Tuesday, August 6, 2013

Finding Pure Joy in a Tomato Patch

The following post is in honor of my husband’s birthday today. The man who has since helped me find pure joy outside of the Tomato Patch.

 Finding Pure Joy in a Tomato Patch

I met my husband on a psych ward. Did that get your attention? It usually does. At parties, when asked the standard question, “Where did you two first meet?”, our answer is usually met with a quizzical look, and cocking of heads to bring an ear closer, hopefully to hear details of  some juicy story involving a psychopath and a manic depressive making a love connection in the middle of a group session.

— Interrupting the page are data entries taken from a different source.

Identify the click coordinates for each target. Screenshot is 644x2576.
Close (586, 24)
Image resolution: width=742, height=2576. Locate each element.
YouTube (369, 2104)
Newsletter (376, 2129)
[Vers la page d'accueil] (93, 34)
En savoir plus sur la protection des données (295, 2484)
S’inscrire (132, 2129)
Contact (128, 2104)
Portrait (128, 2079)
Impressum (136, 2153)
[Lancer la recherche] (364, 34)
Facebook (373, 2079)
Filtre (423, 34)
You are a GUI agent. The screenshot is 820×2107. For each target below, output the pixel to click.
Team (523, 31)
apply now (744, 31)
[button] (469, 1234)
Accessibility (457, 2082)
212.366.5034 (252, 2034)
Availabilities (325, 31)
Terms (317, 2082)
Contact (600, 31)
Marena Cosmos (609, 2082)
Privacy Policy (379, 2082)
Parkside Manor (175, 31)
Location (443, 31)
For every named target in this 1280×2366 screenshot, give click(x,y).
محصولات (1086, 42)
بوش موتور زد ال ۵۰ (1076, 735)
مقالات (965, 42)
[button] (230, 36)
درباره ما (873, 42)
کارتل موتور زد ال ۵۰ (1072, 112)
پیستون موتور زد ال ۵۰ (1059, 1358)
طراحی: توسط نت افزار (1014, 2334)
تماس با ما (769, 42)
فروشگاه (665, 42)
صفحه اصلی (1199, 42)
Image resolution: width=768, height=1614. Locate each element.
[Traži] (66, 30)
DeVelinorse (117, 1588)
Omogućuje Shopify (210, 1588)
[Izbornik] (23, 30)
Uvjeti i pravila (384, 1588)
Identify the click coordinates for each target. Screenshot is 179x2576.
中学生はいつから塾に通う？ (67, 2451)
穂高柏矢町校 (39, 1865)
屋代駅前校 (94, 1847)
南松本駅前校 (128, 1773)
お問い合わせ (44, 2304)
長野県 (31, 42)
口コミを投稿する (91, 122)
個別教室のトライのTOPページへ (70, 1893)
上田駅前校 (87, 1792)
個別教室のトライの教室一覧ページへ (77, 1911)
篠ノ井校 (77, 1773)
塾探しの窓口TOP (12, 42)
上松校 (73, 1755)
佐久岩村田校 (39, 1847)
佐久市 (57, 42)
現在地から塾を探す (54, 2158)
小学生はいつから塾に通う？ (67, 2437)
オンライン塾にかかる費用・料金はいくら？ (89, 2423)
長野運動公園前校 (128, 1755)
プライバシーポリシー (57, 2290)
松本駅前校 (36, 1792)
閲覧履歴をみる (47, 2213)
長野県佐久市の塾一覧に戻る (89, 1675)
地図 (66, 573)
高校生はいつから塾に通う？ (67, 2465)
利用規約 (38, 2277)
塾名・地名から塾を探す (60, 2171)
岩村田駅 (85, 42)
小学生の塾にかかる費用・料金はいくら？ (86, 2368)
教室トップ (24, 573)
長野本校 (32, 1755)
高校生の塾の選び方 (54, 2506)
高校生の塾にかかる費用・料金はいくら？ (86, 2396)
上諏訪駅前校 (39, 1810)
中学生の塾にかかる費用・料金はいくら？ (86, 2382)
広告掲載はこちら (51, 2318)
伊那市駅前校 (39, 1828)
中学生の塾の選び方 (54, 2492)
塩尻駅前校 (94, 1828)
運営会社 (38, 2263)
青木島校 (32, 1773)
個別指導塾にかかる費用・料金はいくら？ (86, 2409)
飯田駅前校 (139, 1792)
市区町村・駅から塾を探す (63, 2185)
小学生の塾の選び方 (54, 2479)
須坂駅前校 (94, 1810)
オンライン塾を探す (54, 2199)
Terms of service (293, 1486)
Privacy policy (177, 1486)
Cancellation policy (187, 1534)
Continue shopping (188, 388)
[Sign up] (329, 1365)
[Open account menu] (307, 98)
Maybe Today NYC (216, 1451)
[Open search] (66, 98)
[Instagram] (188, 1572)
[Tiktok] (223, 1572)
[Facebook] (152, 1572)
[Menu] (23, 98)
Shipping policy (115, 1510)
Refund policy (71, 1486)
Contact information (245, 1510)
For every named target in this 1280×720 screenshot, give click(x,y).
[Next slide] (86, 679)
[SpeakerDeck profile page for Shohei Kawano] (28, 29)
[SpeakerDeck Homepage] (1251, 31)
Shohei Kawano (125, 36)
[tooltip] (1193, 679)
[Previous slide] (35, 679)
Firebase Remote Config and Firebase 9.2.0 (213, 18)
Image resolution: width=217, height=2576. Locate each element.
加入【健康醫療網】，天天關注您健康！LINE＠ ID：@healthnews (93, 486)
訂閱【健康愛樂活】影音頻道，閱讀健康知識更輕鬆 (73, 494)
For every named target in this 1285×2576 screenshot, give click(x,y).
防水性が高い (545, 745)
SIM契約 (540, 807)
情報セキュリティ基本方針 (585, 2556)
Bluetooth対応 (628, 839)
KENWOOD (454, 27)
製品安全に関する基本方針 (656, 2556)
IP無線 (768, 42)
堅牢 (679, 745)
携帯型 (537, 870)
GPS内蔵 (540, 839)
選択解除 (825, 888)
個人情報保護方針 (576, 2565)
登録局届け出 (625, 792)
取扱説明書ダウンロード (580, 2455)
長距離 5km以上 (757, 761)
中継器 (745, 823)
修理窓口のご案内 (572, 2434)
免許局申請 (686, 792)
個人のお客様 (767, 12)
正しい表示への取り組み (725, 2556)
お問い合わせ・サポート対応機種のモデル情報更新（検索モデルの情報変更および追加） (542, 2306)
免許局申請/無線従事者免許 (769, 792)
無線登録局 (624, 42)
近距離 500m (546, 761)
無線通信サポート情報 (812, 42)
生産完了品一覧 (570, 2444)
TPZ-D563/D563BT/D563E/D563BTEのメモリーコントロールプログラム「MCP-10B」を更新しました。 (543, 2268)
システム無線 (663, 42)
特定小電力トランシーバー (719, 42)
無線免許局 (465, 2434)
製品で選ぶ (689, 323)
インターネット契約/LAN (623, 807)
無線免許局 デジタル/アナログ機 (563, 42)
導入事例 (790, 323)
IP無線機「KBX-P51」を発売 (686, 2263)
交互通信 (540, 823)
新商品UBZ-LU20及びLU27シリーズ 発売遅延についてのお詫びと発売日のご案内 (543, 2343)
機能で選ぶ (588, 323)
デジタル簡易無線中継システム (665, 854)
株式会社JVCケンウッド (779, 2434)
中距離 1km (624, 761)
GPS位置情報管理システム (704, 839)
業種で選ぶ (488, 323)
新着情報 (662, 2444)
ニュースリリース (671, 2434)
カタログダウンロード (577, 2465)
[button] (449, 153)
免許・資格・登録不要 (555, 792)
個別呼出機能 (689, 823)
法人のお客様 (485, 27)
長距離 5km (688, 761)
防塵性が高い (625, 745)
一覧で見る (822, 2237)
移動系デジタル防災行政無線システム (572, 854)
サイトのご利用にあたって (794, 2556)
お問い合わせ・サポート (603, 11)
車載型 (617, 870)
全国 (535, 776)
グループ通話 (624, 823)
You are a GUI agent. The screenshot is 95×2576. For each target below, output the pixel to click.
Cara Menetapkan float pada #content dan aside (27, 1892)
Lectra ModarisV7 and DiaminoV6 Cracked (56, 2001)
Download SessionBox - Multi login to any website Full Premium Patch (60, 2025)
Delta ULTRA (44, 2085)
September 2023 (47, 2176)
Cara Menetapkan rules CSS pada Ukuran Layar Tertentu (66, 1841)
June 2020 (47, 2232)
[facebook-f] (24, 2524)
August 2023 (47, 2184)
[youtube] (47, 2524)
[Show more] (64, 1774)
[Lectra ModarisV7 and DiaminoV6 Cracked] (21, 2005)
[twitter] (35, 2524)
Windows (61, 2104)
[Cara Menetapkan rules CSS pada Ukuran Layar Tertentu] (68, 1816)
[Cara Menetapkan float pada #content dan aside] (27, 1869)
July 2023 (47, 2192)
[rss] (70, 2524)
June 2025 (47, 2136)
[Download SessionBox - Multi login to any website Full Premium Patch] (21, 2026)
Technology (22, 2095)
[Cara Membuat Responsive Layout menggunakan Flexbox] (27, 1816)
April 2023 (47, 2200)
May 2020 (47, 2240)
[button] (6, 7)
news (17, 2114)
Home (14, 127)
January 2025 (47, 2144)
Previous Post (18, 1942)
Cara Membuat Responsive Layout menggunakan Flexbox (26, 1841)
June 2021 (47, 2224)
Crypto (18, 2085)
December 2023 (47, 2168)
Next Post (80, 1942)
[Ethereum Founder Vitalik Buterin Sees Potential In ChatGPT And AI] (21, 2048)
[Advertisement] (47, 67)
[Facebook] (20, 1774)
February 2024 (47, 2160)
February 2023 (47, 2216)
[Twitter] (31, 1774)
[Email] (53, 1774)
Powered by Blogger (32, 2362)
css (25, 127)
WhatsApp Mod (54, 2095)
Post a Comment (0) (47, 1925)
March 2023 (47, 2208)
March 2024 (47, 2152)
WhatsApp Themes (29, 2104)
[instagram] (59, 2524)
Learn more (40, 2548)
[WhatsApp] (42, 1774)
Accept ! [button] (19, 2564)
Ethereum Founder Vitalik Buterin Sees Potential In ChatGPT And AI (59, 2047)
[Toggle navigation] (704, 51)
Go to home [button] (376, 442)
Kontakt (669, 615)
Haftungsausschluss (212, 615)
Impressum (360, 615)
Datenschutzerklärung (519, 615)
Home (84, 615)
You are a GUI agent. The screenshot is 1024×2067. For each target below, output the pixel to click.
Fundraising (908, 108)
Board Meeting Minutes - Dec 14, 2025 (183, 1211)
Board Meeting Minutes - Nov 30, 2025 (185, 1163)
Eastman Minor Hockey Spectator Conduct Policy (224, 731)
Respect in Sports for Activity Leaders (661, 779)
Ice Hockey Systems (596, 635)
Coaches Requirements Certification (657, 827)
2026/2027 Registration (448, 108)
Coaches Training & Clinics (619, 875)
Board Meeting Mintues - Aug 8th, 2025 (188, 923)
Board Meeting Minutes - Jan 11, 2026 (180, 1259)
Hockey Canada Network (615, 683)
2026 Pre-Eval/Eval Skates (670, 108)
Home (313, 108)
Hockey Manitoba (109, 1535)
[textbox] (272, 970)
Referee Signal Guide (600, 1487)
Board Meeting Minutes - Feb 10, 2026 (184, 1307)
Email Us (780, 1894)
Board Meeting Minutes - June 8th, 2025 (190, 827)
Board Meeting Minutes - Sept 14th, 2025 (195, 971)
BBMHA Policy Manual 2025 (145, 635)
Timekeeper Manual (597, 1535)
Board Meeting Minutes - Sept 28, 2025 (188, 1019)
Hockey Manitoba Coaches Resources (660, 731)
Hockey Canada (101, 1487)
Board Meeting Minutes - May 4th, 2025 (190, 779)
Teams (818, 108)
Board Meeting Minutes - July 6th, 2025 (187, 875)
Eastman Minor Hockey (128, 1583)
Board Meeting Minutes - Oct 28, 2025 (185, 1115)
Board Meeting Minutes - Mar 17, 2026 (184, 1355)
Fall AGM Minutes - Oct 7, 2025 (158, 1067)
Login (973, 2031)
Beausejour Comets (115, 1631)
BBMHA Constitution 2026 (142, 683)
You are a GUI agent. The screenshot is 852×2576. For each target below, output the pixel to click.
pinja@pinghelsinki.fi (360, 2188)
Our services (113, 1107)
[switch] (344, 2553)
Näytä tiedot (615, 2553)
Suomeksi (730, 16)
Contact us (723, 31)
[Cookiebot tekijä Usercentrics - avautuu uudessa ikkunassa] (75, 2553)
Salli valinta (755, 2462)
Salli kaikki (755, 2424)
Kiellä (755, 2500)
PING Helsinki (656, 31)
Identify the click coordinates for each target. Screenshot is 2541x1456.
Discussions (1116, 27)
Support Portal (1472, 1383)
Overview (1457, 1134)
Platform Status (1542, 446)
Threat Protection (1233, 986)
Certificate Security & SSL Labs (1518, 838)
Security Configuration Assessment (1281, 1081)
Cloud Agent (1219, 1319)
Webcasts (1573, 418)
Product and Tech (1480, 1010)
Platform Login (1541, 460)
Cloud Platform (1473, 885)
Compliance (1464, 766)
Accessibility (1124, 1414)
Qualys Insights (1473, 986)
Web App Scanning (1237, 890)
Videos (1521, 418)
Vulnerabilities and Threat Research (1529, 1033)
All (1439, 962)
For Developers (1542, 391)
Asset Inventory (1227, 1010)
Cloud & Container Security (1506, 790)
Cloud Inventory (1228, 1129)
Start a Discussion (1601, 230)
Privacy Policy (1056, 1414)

OK, I won’t keep you in suspense. Sorry to disappoint. My husband was a Recreational Therapist on staff in the Psychiatric Dept of a large hospital, and I was doing my psychiatric internship in Occupational Therapy. At least that’s our story and we are sticking to it.

But it's not as if I couldn't have used some therapy myself. I believe most of us could use a little “talk therapy” at some point in our lives. I loved my Psych affiliation. People with issues are usually drawn to the field, from my experience.

I have always been a Type A+ nervous person by nature-and nurture. My family stock is bubbling over with highly seasoned bundles of nerves. So most all milestones in my life-occasions that should be filled with pure joy have included, at the very least, butterflies in my stomach.

Graduating, I feared I may trip. My wedding day, ditto. The birth of my son, having him prematurely, turned what should be a purely joyous moment, to one fraught with fear for his well being.  So you can see the pattern here. They say some ridiculously high percentage of what you worry about never comes to pass. So I feel it’s important to worry about everything, to reduce my chances of anything bad happening by gaining a statistical advantage. My mother always said, “The things that end up getting you are the unexpected. The ones that blindside you.” So like a boy scout, I was always prepared.

In the early evening before my last day on the psych unit, my husband-to-be called my dorm and asked me out for pizza. I was beyond thrilled, as I loved working with him. He was smart with a dry sense of humor and quick wit, and his piercing blue eyes didn't hurt.  All the women patients would show up for early morning exercise class when he was leading it, whispering how he looked just like Magnum PI.

So he picked me up and we went to a local pizza joint. Midway through a shared pitcher of warm beer and overly greasy pizza, he said he just thought someone should take me out before I left. That immediately dropped any “date” pressure.  But I didn't care if it was just a goodbye pity pizza, I loved being with him. No need for nerves, as there were no expectations.  I did not want to leave the restaurant, even when their a/c stopped working- not good for midsummer in the South.

Across the street from the stuffy restaurant, there was a little pop up parking lot amusement park. You know the kind. I never trust them for safety. Not completely tightening a few bolts here or there, and you could fly off and plummet to your most certain death landing on a car hood. But when he asked if I wanted to go, of course I said yes! I didn’t want the night to end. I was ready to risk life and limb for this man and head to the Ferris wheel.  Luckily I survived to tell this story.

 He was off the next day, my last day at the hospital. A part of me was hoping he would show up, ask me not to leave. As I packed my belongings right after work and drove back to my family’s home for my second internship a state away, I was saddened with the thought I would never see him again.

My second fieldwork was in my local hospital, and I hated it from the first day.  So, after day four, I went out to the garden to de-stress with the mind numbing action of pulling weeds and the satisfaction of picking red ripe tomatoes. The garden always takes me away like a Calgon commercial.  (Most may be too young to know that reference.)

 As I sat in the tomato patch, I was feeling better after just a few minutes, when my mother came out with mail in her hand asking if I knew a “Tracy Cleghorn”. There you have it: Finding pure joy in a tomato patch. I quickly got up stumbling out through the maze of tomato cages like I just sat in a Fire Ant nest. Pure unadulterated feelings of joy emanated from somewhere deep inside where no butterflies had room to flitter about.  No nerves accompanying my elation like a side dish.



We didn’t have texting and email back in the Stone Age.  It was a four page handwritten letter filled with funny anecdotal stories that made me laugh throughout. Maybe that is why a once gardening hobby turned into my passion. And that’s how, decades later, TLC Floral was born. Out of a tomato patch.